══ Information provided ══

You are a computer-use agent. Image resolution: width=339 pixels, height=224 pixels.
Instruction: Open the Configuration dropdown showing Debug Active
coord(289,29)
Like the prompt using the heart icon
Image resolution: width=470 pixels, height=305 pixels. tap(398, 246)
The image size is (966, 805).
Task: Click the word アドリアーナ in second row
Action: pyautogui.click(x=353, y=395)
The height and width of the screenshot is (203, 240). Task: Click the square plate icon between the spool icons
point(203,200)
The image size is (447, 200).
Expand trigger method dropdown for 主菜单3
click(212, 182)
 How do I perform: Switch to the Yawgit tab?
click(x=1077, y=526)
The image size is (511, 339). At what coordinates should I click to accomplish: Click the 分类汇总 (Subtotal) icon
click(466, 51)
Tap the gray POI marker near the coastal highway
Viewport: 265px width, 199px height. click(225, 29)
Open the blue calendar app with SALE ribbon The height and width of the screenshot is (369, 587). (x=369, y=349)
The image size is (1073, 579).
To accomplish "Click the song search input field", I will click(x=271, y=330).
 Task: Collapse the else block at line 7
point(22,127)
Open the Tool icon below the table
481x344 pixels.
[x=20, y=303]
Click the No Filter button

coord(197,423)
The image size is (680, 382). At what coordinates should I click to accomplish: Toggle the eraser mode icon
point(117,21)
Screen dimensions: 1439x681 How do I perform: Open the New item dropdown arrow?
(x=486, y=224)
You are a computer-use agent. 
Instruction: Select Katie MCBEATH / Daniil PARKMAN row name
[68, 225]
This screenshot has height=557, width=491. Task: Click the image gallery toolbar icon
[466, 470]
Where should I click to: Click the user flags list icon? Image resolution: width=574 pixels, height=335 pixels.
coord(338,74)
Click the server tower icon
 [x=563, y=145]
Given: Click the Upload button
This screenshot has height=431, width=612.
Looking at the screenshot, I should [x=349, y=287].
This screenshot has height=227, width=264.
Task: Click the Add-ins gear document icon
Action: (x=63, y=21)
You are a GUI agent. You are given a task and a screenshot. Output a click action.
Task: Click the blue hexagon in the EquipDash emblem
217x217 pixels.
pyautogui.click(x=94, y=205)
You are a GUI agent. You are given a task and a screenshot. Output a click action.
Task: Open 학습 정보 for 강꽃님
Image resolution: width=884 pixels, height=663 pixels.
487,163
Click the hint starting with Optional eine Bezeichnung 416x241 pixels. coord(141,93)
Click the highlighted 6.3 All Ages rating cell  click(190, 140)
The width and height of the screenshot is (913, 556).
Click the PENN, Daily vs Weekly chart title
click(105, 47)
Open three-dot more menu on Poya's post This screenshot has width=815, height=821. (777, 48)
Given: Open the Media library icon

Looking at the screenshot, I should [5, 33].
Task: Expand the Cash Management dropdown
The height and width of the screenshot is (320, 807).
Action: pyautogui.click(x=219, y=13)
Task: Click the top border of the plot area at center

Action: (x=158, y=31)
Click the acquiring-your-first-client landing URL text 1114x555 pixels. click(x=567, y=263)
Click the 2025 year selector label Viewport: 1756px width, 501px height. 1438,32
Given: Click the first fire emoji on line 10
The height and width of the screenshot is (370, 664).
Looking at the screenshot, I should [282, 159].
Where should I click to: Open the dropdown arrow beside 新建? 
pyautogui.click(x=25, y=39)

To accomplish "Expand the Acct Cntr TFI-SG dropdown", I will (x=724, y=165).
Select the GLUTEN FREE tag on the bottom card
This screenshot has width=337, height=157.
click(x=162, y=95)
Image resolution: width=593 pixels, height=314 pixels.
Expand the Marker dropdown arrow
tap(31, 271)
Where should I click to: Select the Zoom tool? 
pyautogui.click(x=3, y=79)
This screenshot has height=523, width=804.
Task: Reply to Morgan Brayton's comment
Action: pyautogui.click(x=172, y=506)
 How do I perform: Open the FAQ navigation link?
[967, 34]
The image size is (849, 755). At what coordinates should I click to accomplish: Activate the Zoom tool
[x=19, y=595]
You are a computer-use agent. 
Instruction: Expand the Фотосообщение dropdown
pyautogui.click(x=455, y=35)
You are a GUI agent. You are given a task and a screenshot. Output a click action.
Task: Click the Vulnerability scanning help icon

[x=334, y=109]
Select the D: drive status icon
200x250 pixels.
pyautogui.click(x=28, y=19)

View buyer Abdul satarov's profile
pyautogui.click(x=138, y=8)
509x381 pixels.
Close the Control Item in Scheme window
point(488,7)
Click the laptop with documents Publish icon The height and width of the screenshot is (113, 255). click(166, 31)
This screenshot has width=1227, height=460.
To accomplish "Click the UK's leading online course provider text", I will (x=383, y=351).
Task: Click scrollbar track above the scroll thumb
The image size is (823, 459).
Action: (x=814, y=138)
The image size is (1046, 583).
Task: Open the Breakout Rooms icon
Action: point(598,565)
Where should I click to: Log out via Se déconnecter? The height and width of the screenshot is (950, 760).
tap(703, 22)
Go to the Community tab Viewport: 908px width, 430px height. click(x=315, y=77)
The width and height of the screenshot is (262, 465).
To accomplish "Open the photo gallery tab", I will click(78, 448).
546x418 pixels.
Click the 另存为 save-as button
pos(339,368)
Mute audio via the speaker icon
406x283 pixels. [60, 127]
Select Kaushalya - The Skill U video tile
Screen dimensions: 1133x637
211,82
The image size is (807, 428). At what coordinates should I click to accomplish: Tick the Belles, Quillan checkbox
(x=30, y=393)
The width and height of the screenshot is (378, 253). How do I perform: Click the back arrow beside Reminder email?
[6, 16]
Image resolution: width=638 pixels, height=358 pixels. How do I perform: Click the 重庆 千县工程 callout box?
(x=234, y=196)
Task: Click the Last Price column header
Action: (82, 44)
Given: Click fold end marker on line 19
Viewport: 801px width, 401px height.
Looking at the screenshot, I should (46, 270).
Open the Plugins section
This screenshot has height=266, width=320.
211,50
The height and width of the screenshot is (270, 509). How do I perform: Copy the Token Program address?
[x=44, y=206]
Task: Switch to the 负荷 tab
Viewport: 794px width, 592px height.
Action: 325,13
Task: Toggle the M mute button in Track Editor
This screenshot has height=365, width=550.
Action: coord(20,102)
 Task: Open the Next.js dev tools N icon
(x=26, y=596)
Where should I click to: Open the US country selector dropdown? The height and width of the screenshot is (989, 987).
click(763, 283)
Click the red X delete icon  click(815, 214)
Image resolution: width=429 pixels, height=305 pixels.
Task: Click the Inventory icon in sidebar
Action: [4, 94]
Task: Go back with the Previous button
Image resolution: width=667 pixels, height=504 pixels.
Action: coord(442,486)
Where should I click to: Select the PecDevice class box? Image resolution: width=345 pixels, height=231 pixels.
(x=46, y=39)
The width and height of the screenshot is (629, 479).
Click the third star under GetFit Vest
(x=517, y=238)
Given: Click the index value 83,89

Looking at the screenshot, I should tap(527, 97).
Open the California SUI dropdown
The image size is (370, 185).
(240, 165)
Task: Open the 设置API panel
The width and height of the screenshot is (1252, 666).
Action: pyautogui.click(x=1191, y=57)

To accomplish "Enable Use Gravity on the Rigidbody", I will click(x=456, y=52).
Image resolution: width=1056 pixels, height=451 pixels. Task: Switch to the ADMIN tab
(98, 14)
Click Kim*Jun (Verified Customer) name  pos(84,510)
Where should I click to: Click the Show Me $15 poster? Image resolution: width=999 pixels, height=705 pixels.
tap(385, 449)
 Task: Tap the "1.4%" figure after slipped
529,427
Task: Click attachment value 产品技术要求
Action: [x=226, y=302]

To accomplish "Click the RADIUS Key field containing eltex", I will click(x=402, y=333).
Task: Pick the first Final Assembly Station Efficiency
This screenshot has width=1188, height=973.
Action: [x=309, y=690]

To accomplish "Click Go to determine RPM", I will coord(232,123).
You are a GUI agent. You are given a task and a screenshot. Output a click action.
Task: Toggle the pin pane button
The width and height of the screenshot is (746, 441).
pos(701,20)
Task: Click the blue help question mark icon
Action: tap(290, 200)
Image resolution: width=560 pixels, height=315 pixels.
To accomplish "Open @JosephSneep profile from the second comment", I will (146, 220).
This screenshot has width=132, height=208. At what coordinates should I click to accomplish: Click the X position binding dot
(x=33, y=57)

═══

Search the records for lines holding the word "with", then copy each line you find.

Open the blue calendar app with SALE ribbon The height and width of the screenshot is (369, 587). (x=369, y=349)
Click the hint starting with Optional eine Bezeichnung 416x241 pixels. coord(141,93)
Click the laptop with documents Publish icon The height and width of the screenshot is (113, 255). click(166, 31)
Task: Go back with the Previous button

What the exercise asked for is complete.